### Work order:
Each line from the one with "Screen dimensions: 700x522" through the end of the records below should be transcribed exactly, and each picture should be skipped.
[[ Data provided open ]]
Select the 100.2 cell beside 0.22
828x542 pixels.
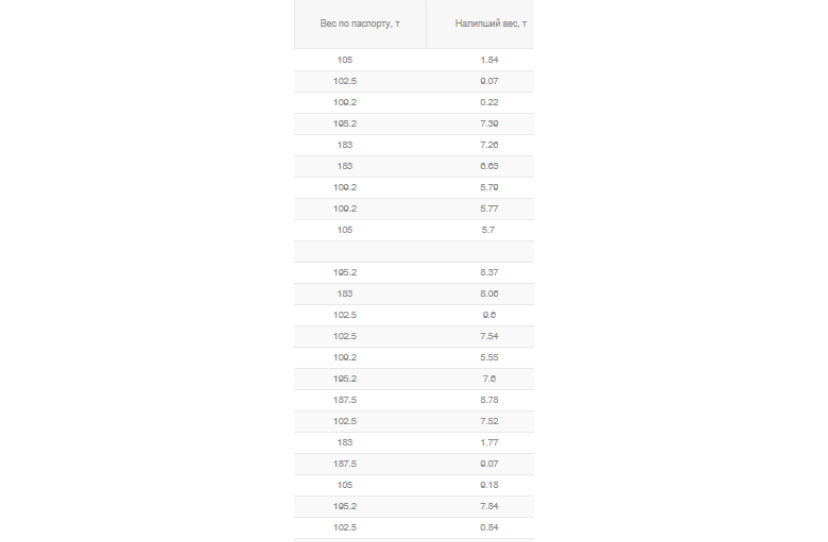[345, 102]
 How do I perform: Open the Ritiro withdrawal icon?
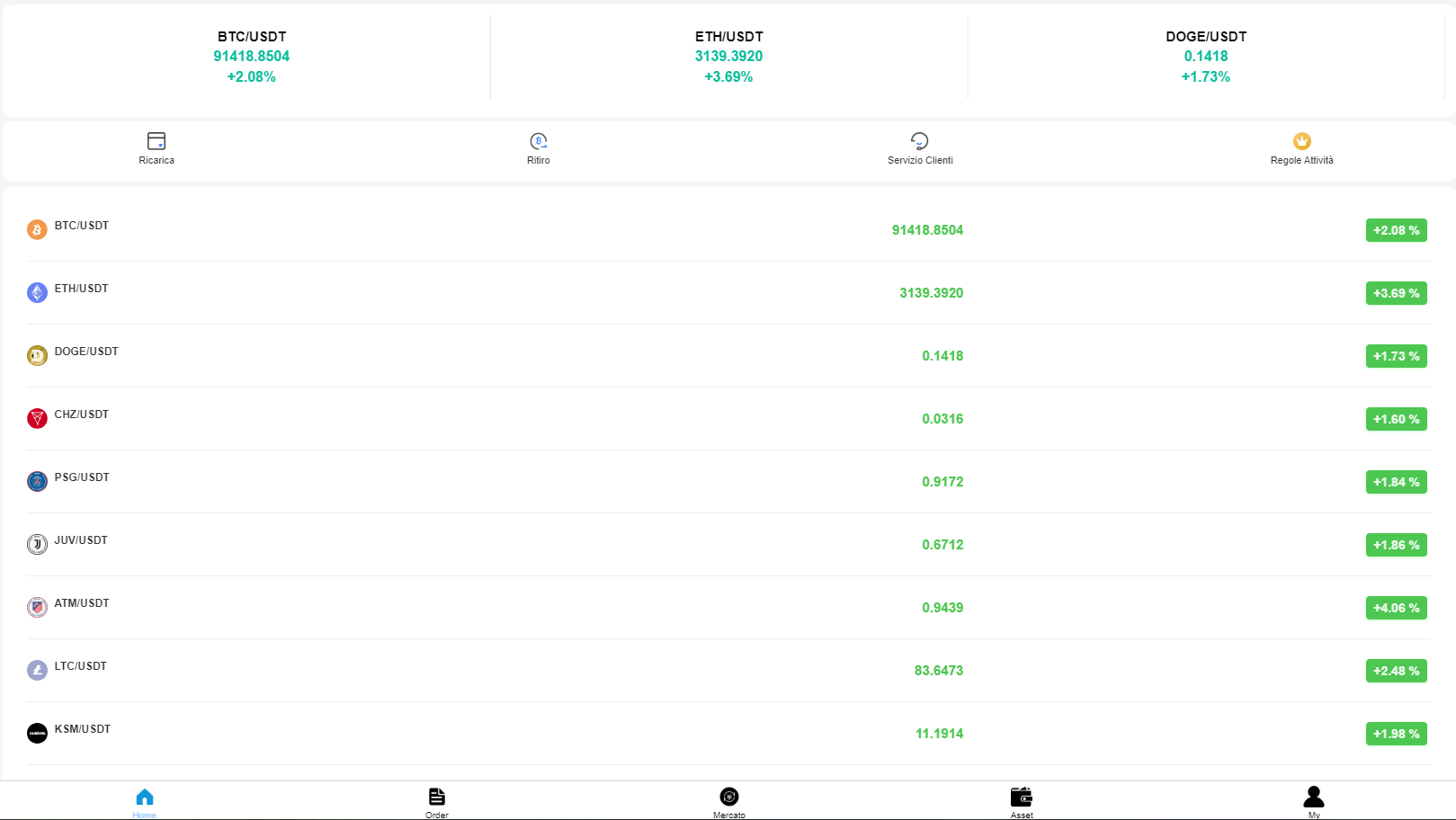click(x=539, y=141)
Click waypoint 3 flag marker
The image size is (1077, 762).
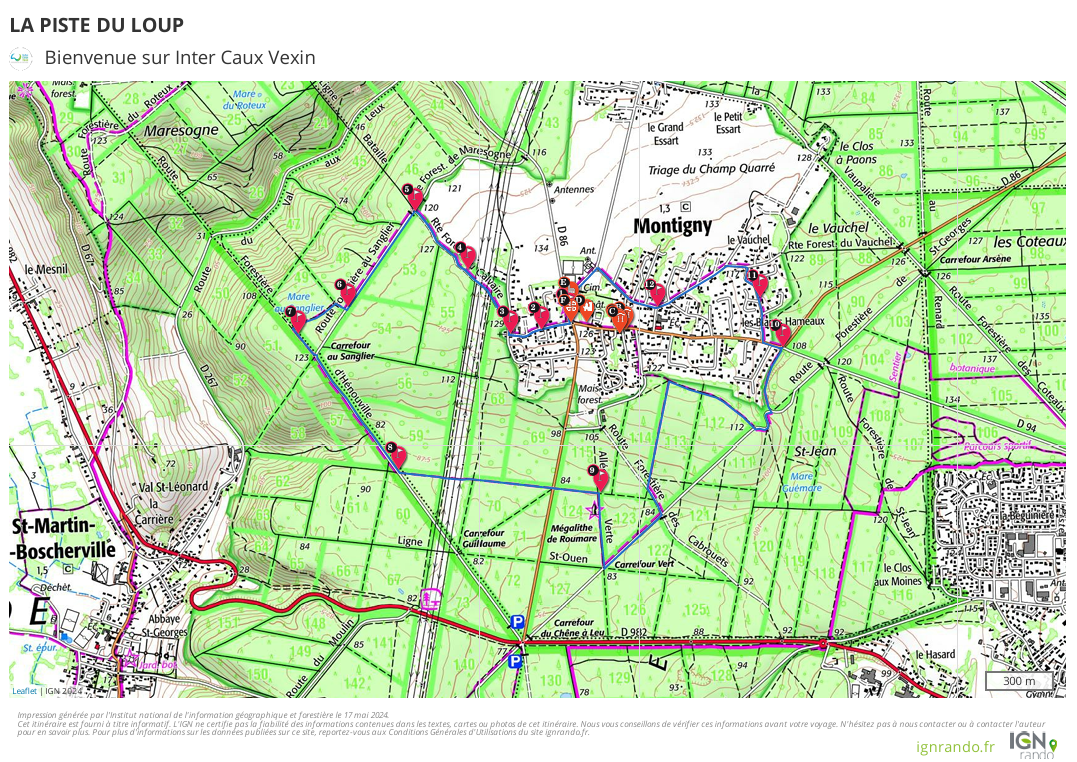(511, 320)
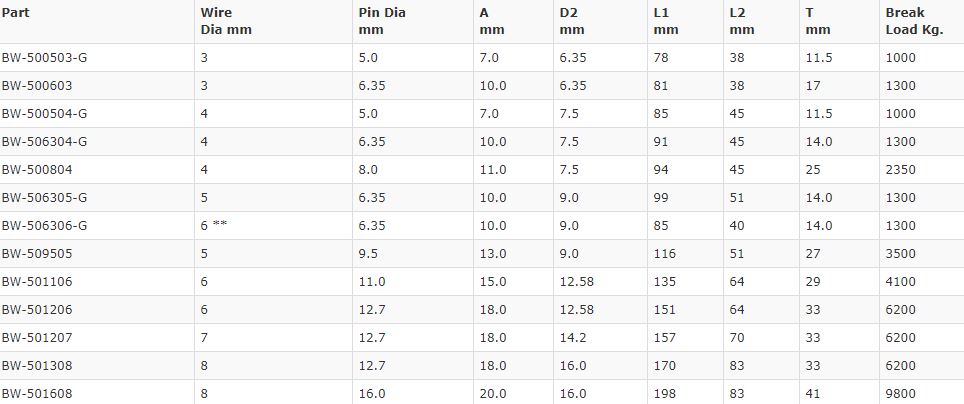The height and width of the screenshot is (404, 964).
Task: Select part BW-501308
Action: pyautogui.click(x=37, y=366)
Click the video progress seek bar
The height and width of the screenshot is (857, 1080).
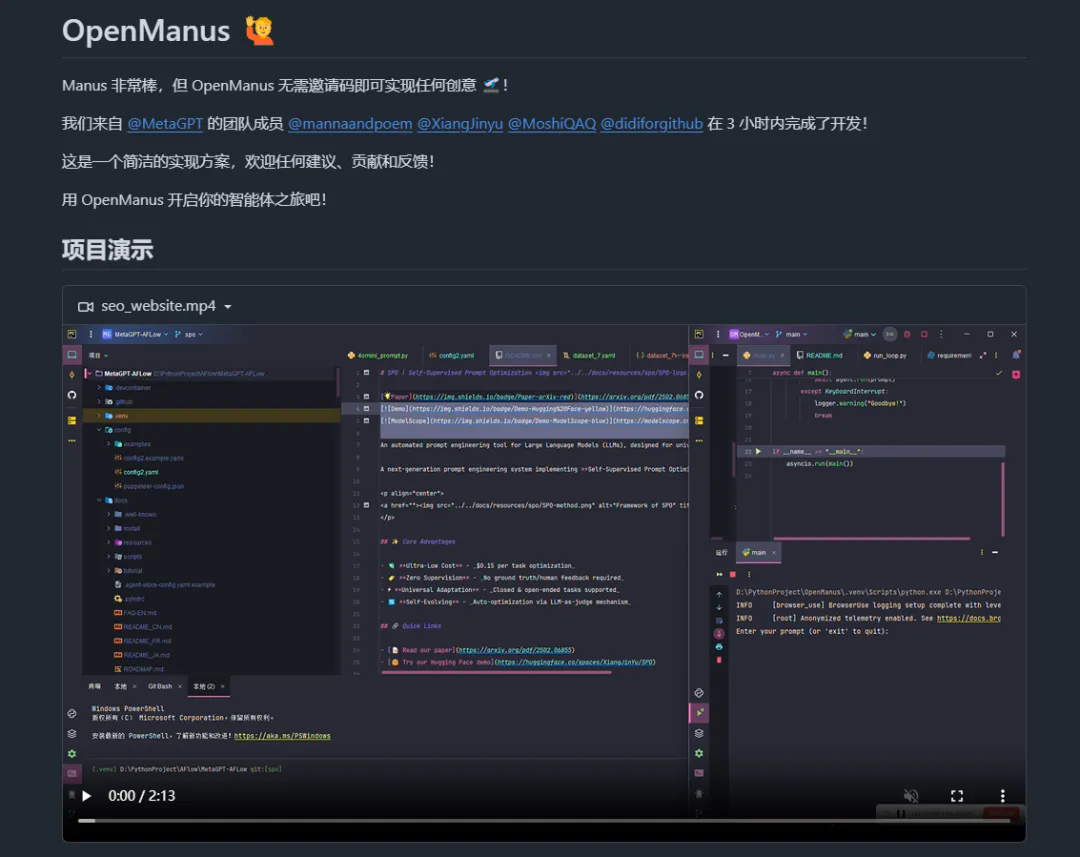click(540, 821)
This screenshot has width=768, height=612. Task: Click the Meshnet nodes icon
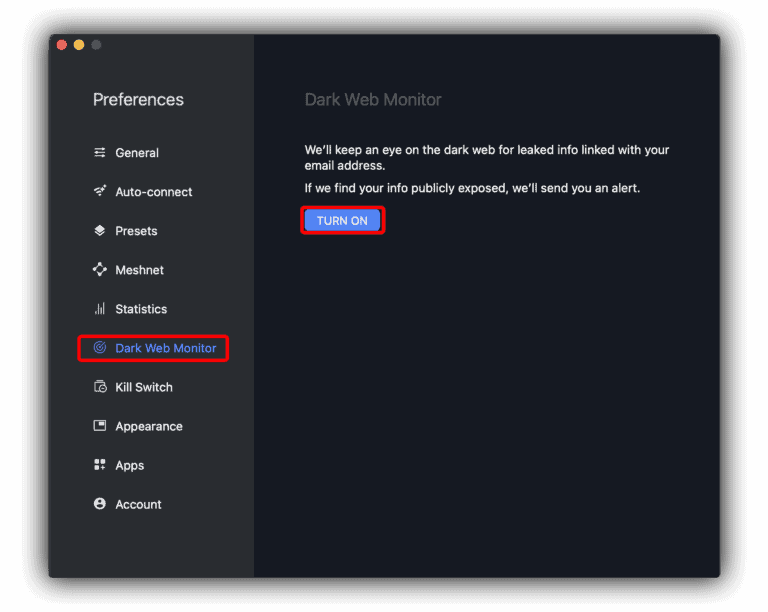click(100, 270)
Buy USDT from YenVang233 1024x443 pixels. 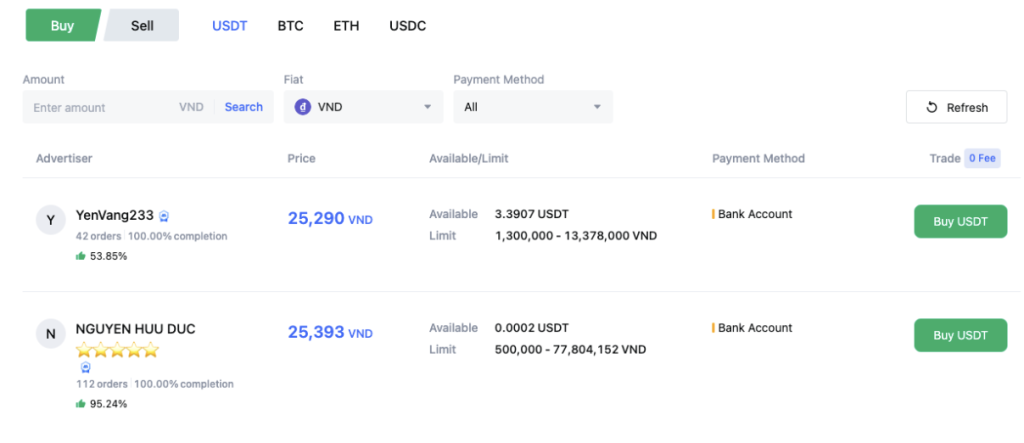(x=960, y=222)
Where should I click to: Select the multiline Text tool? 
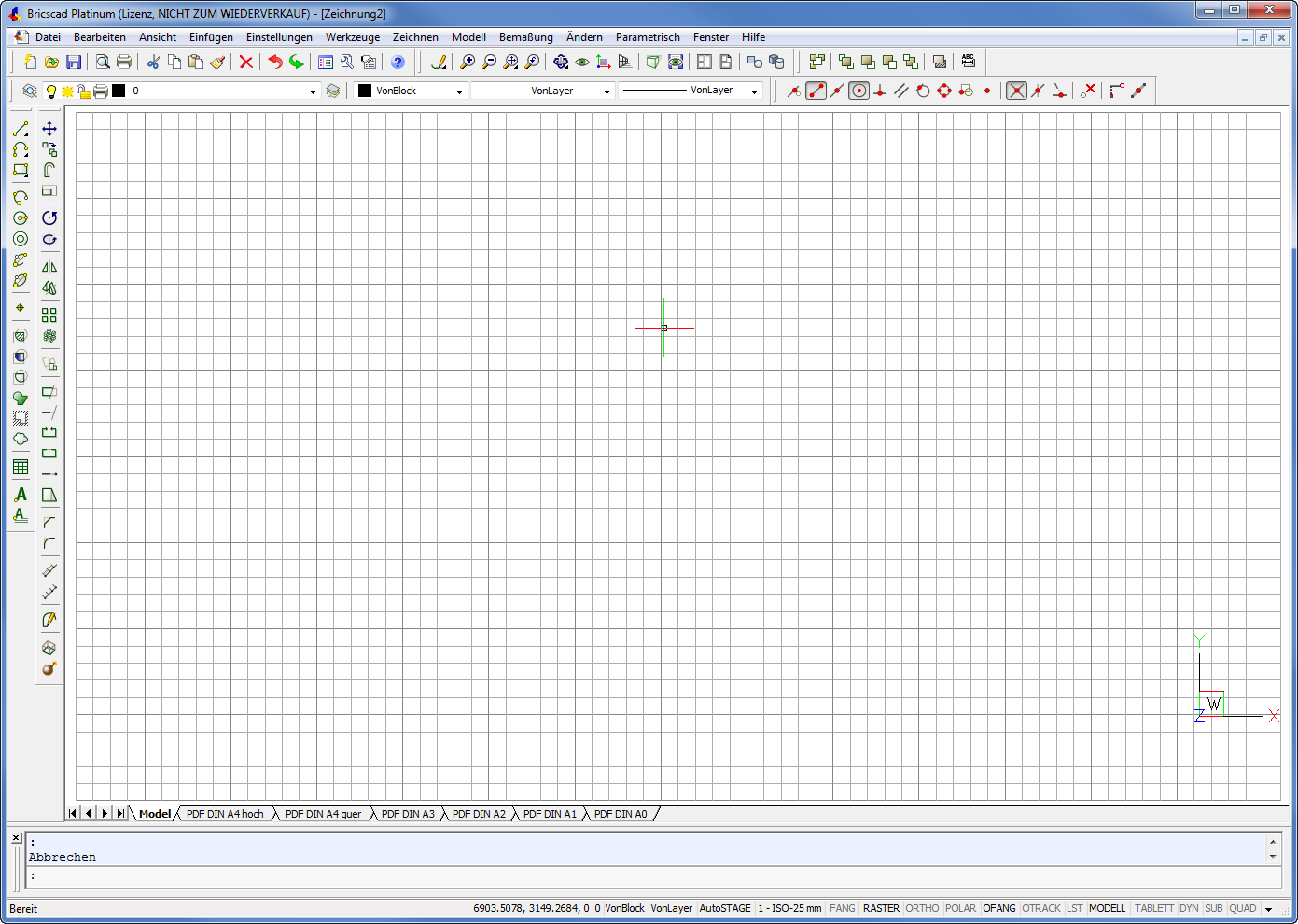[x=21, y=495]
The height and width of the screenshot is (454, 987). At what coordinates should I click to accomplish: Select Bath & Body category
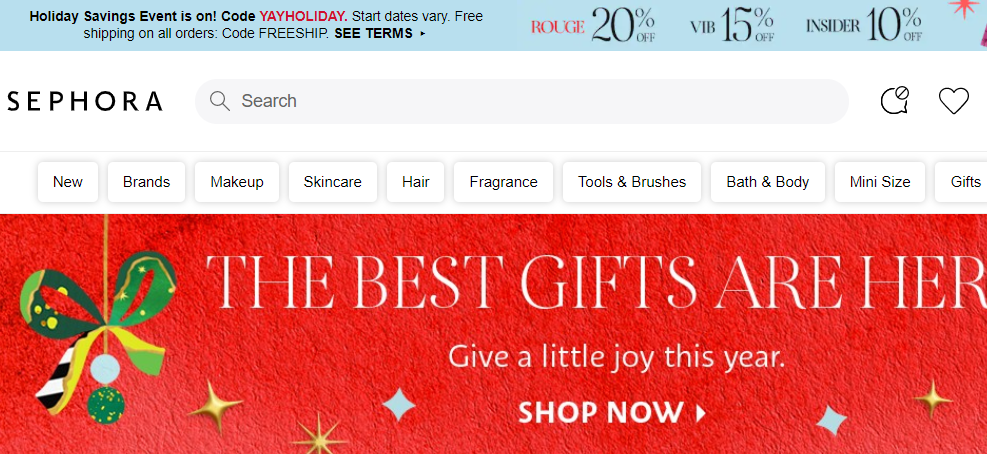768,182
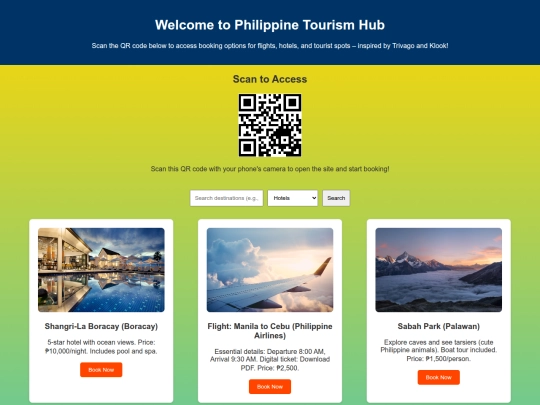The height and width of the screenshot is (405, 540).
Task: Select the Shangri-La Boracay (Boracay) title
Action: coord(101,326)
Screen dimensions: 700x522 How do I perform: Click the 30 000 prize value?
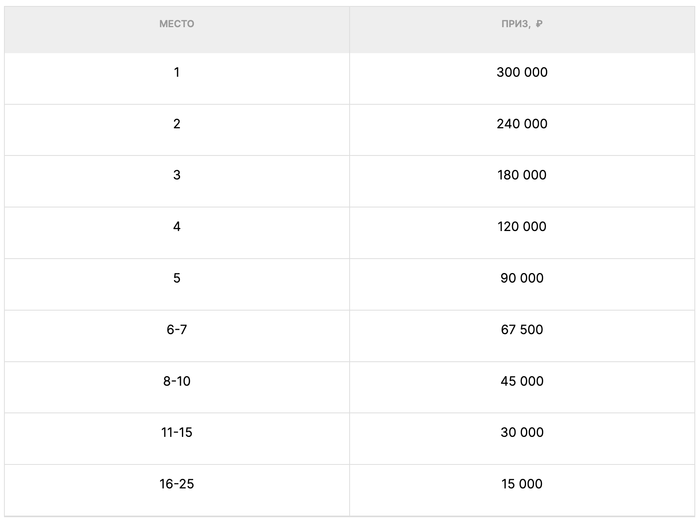click(x=522, y=432)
[[ Data provided closed ]]
### Answer box:
Screen dimensions: 700x522 How do I perform: Click the 30 000 prize value?
click(x=522, y=432)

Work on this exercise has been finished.